%reload_ext autoreload
%autoreload 2
%matplotlib inline
import os
os.environ["CUDA_DEVICE_ORDER"]="PCI_BUS_ID";
os.environ["CUDA_VISIBLE_DEVICES"]="0";
As of v0.28.x, ktrain includes the TextExtractor
class allows you to easily extract text from various file formats such as PDFs and MS Word documents.
!wget https://aclanthology.org/N19-1423.pdf -O /tmp/bert_paper.pdf
--2021-10-13 14:43:00-- https://aclanthology.org/N19-1423.pdf Resolving aclanthology.org (aclanthology.org)... 174.138.37.75 Connecting to aclanthology.org (aclanthology.org)|174.138.37.75|:443... connected. HTTP request sent, awaiting response... 200 OK Length: 786279 (768K) [application/pdf] Saving to: ‘/tmp/bert_paper.pdf’ /tmp/bert_paper.pdf 100%[===================>] 767.85K --.-KB/s in 0.08s 2021-10-13 14:43:00 (9.90 MB/s) - ‘/tmp/bert_paper.pdf’ saved [786279/786279]

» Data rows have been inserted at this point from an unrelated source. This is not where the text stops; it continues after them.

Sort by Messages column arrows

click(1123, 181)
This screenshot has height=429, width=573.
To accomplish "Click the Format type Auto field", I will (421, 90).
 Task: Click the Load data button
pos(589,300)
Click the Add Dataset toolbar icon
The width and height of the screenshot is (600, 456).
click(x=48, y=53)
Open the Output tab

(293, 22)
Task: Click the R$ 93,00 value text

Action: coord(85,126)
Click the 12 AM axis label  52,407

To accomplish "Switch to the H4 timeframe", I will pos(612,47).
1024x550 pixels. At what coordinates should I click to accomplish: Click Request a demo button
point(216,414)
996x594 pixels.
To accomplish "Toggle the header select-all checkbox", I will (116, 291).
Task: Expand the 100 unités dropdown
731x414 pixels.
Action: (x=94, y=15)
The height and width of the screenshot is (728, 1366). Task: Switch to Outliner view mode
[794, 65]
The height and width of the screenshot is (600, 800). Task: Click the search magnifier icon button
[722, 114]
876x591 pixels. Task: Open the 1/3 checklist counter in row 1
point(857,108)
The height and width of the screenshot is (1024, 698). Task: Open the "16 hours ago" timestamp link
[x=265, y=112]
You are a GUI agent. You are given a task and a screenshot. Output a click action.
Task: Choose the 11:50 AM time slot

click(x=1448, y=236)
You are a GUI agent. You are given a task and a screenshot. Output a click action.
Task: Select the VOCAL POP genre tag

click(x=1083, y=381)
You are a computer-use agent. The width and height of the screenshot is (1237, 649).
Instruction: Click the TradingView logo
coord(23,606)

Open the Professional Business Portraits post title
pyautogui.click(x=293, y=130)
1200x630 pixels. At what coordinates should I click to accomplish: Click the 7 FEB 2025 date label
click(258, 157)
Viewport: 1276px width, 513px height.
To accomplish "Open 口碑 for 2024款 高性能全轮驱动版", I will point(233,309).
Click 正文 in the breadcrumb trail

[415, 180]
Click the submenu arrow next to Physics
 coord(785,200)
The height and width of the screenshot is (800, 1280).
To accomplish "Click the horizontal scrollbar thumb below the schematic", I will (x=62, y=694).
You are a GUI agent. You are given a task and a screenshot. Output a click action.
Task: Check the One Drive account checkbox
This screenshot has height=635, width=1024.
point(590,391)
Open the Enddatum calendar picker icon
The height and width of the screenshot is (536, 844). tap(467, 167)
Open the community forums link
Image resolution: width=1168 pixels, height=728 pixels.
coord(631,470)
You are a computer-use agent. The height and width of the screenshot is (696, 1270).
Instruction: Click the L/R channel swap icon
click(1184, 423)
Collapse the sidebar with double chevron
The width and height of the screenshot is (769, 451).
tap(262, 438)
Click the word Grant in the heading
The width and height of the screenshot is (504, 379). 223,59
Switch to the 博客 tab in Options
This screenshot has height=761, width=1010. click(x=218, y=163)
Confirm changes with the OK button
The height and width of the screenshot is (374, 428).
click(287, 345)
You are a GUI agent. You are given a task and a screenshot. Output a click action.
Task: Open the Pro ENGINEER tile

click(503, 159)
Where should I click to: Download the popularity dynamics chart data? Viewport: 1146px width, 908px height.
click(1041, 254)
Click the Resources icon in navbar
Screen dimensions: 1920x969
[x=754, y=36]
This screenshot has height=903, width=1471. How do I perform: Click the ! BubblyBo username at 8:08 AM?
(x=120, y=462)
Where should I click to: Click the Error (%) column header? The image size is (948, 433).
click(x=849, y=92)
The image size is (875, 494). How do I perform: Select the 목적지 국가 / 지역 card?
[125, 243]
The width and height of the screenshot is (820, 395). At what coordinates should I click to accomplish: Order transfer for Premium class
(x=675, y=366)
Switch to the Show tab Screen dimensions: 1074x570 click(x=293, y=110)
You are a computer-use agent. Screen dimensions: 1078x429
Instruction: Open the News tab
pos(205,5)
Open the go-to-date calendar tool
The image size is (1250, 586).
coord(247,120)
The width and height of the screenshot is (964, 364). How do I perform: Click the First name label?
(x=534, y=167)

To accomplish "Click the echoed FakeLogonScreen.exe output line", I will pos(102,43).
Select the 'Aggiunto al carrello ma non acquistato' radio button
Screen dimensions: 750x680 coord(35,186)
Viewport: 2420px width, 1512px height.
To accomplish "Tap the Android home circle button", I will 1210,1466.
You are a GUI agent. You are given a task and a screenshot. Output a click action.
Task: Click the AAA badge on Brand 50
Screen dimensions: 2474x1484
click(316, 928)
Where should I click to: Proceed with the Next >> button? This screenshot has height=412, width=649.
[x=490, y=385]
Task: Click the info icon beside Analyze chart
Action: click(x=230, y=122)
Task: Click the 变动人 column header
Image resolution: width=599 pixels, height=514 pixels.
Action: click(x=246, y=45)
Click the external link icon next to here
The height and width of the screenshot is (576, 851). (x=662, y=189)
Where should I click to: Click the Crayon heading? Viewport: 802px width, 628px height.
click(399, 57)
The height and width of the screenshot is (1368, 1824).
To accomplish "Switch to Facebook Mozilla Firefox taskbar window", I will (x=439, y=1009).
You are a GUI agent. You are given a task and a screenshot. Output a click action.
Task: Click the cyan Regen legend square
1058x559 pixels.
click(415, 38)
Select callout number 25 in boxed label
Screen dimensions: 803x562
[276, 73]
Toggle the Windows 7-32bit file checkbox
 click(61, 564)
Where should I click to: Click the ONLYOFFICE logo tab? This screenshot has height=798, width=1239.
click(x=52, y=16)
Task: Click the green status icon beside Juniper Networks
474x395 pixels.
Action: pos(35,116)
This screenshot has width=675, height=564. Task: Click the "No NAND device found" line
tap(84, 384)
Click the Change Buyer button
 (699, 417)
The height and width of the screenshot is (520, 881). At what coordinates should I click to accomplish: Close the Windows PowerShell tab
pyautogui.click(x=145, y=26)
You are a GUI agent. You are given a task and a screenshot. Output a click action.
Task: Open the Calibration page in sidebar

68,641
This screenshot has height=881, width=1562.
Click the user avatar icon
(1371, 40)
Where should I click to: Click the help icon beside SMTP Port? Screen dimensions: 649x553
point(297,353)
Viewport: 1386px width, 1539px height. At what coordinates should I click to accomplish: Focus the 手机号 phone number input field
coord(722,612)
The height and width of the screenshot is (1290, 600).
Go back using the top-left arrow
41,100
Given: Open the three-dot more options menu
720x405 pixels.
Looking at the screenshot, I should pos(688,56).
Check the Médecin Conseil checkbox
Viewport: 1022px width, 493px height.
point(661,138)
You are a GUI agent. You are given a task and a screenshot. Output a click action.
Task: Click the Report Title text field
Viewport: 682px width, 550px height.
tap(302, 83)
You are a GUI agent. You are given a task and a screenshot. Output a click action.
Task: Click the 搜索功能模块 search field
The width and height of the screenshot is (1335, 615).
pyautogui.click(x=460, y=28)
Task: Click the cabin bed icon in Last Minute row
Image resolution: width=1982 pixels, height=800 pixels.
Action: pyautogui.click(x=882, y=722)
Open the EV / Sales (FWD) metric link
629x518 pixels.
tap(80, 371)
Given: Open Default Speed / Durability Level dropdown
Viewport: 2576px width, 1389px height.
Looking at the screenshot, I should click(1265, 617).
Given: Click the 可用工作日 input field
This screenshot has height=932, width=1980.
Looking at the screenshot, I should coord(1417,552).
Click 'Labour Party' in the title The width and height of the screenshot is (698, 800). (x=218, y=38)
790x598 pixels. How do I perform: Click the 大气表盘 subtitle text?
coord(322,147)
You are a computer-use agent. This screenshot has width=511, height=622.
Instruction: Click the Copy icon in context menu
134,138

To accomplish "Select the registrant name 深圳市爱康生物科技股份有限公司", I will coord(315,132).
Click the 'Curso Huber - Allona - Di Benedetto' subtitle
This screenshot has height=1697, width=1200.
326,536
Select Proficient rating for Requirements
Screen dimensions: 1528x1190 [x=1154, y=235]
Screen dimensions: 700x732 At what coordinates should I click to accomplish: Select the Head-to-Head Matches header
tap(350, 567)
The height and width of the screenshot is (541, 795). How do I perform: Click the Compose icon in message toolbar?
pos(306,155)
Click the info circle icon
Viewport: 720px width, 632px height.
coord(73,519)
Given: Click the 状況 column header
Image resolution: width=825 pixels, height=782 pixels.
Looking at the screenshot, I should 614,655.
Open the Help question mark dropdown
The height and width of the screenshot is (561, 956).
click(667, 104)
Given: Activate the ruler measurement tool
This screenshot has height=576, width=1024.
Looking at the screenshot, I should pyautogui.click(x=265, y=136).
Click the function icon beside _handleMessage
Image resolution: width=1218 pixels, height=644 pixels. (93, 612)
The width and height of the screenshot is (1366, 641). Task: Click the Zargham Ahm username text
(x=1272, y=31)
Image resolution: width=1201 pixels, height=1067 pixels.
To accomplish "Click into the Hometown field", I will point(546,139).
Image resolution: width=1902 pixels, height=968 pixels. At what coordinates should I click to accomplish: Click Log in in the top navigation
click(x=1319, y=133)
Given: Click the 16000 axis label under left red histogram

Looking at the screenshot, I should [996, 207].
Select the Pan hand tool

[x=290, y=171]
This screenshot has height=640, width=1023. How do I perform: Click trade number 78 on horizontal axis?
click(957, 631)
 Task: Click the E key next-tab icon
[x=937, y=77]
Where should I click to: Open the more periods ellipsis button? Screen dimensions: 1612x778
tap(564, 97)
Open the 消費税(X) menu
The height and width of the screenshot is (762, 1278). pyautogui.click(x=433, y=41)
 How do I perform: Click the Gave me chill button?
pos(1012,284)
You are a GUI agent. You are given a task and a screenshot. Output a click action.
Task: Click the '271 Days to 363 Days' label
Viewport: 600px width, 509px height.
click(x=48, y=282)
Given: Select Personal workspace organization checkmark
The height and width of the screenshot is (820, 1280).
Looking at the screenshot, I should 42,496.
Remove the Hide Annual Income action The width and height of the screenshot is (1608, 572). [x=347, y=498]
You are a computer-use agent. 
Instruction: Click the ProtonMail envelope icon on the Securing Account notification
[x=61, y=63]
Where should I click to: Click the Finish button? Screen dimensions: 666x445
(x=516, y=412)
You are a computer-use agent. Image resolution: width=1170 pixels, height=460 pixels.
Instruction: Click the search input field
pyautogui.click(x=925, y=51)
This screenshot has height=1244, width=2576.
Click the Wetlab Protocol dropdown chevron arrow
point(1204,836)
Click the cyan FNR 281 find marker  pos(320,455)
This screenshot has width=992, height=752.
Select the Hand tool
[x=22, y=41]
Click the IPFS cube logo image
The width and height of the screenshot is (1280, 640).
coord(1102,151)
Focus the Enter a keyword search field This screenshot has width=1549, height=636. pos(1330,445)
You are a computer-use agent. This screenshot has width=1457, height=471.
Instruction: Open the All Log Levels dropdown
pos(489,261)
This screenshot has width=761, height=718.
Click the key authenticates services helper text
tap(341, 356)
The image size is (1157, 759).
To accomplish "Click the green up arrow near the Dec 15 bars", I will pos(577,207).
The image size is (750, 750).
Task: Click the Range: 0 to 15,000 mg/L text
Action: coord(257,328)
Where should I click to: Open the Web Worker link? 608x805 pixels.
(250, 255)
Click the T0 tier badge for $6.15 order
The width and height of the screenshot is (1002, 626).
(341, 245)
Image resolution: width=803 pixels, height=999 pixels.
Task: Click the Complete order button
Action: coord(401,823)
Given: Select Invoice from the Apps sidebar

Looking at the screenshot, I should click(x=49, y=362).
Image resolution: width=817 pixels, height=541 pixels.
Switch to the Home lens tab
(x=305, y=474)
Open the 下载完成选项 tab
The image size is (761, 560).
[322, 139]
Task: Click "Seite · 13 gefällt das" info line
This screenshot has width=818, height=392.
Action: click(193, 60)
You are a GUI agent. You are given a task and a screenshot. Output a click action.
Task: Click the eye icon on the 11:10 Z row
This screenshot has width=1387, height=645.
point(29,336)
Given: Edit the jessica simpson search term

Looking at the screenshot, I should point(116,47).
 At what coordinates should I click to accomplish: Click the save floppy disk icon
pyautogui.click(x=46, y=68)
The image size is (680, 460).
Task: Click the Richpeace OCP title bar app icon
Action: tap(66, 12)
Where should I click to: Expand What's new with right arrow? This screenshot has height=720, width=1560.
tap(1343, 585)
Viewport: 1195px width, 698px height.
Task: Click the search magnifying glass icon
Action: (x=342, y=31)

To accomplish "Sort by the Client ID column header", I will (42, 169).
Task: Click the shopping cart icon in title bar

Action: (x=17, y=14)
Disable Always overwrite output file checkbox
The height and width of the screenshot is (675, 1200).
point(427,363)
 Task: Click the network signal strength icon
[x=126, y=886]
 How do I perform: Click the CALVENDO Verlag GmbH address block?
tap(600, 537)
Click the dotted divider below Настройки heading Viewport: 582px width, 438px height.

from ktrain.text import TextExtractor
te = TextExtractor()
rawtext = te.extract('/tmp/bert_paper.pdf')
print(rawtext[:1000])
BERT: Pre-training of Deep Bidirectional Transformers for Language Understanding Jacob Devlin Ming-Wei Chang Kenton Lee Kristina Toutanova Google AI Language {jacobdevlin,mingweichang,kentonl,kristout}@google.com Abstract We introduce a new language representation model called BERT, which stands for Bidirectional Encoder Representations from Transformers. Unlike recent language representation models (Peters et al., 2018a; Radford et al., 2018), BERT is designed to pretrain deep bidirectional representations from unlabeled text by jointly conditioning on both left and right context in all layers. As a result, the pre-trained BERT model can be finetuned with just one additional output layer to create state-of-the-art models for a wide range of tasks, such as question answering and language inference, without substantial taskspecific architecture modifications. BERT is conceptually simple and empirically powerful. It obtains new state-of-the-art results on eleven natural language proces
sentences = te.extract('/tmp/bert_paper.pdf', return_format='sentences')
print(sentences[:5])
['BERT : Pre training of Deep Bidirectional Transformers for Language Understanding Jacob Devlin', 'Ming Wei Chang Kenton Lee Kristina Toutanova Google AI Language { jacobdevlin , mingweichang , kentonl , kristout } @google.com', 'Abstract We introduce a new language representation model called BERT , which stands for Bidirectional Encoder Representations from Transformers .', 'Unlike recent language representation models ( Peters et al . , 2018a ; Radford et al . , 2018 ) , BERT is designed to pretrain deep bidirectional representations from unlabeled text by jointly conditioning on both left and right context in all layers .', 'As a result , the pre trained BERT model can be finetuned with just one additional output layer to create state of the art models for a wide range of tasks , such as question answering and language inference , without substantial taskspecific architecture modifications .']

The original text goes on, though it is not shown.